## WHAT THE EXERCISE ASKS
Reproduce all of the data below line for line, leaving out the picture.

BEGIN SUPPLIED MATERIAL

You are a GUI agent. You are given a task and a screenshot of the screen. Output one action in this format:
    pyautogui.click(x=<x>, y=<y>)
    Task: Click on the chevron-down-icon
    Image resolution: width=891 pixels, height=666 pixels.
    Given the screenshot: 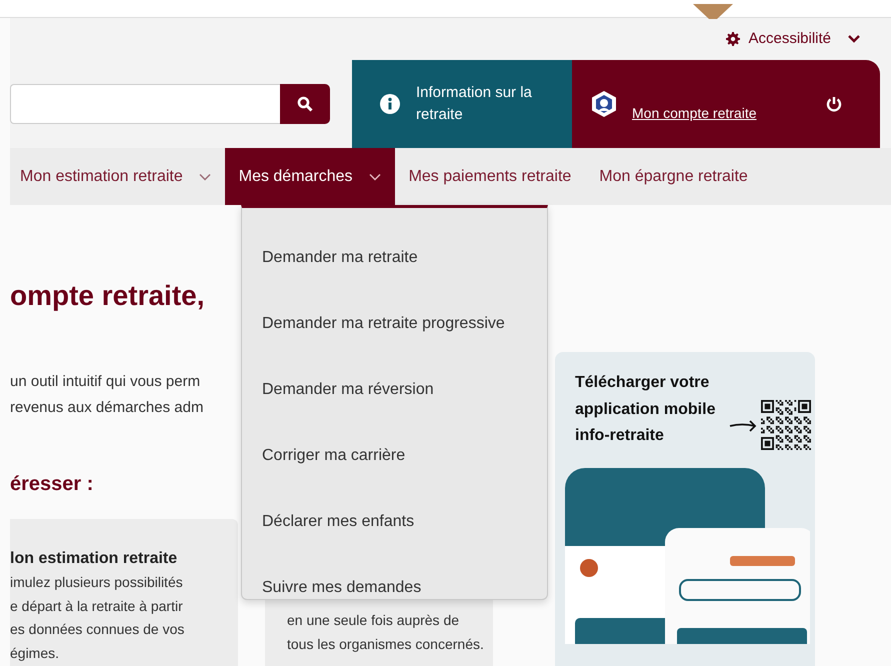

END SUPPLIED MATERIAL

## REPLY TO THE EXERCISE
You are a GUI agent. You are given a task and a screenshot of the screen. Output one action in this format:
    pyautogui.click(x=<x>, y=<y>)
    Task: Click on the chevron-down-icon
    Image resolution: width=891 pixels, height=666 pixels.
    Given the screenshot: 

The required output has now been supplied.